Condition What it detects
Threshold Value above or below a limit for a confirmation period
Stuck value Value has not changed for longer than expected
Short-cycling Equipment cycling on/off faster than a minimum run time
Schedule deviation Actual value differs from scheduled setpoint beyond a tolerance
Demand-sensitive Condition evaluated only during demand response periods or peak windows

Runtime state

Each rule-to-point binding maintains its own runtime state: confirmation counters track how long a condition has been true before raising a fault, condition_since timestamps record when the condition first appeared, and last-value fields enable stuck detection and short-cycling analysis.

Events and integration

When a fault is confirmed, the engine publishes an FddFaultRaised event to the EventBus. When the condition clears, it publishes FddFaultCleared. These events flow through the same notification and webhook infrastructure as alarms -- any routing rule or webhook endpoint can react to FDD faults.

Built-in rules

A set of default rules is seeded at startup covering common HVAC fault patterns. Operators can modify these or create new rules through the GUI.

Storage and API

The FddStore persists to data/fdd.db with tables for rules, bindings (rule-to-point associations), faults (active and historical), and an execution log.

The GUI provides a FDD section under Config with three sub-tabs: Rules, Bindings, and Faults.

API endpoints at /api/fdd/* provide CRUD for rules and bindings, an auto-bind endpoint that matches rules to points based on tags, active and historical fault queries, and fault acknowledgment. All are gated by the ManageFdd permission.


Export

Architecture

The export system pushes operational data to external time-series databases and data warehouses. It is built on the ExportConnector trait, which defines a pluggable backend interface.

Connectors

InfluxDB -- Ships by default. Uses the InfluxDB HTTP API to write history batches (write_history_batch) and alarm batches (write_alarm_batch).
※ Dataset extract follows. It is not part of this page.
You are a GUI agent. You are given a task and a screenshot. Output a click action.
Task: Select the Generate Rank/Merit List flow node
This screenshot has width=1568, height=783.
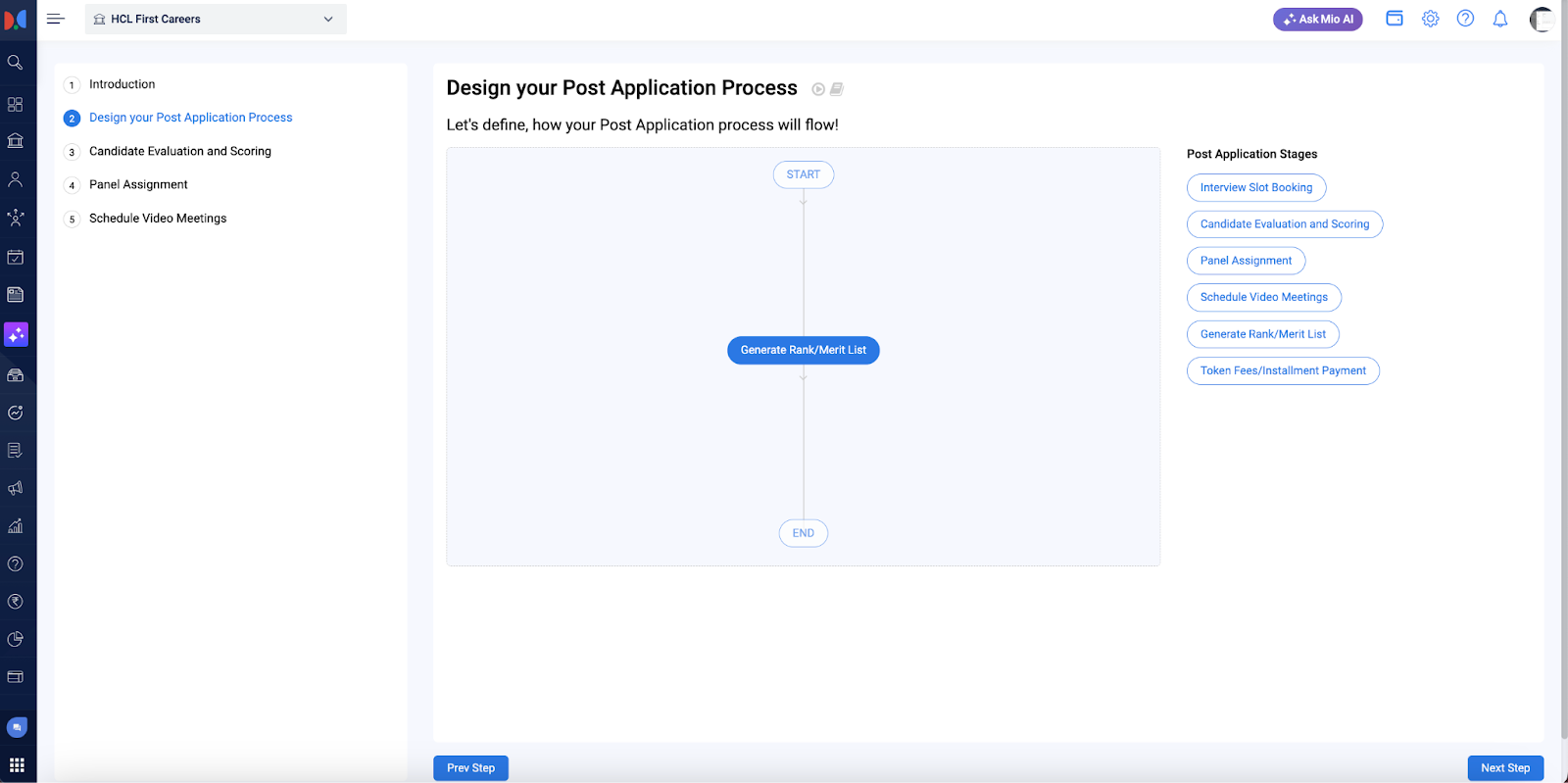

PostgreSQL -- Available behind the export-postgres feature gate. Writes to a PostgreSQL database using structured tables.

Event publishing

The ExportPublisher subscribes to the EventBus and forwards events to all configured connectors. Each connector has per-event-type toggles so operators can control exactly what gets exported:

  • ValueChanged
  • AlarmRaised
  • AlarmCleared
  • DeviceDown
  • DeviceDiscovered

Backfill

The backfill feature replays historical data from a specified start time through all configured connectors. This is useful when adding a new export target to a system that already has accumulated history. During backfill, the connector status shows as "backfilling" rather than "syncing."

Status tracking

Each connector tracks its current state:

Status Meaning
idle Configured but not actively exporting
syncing Normal operation, forwarding live events
error Last operation failed (details in status message)
backfilling Replaying historical data

Storage and API

The ExportStore persists to data/export.db with tables for connector configurations and sync statuses.

The GUI provides an Export section under Config for managing connectors.

API endpoints at /api/export/* provide CRUD for connectors, a test endpoint to verify connectivity, a backfill trigger, and status queries. All are gated by the ManageExport permission.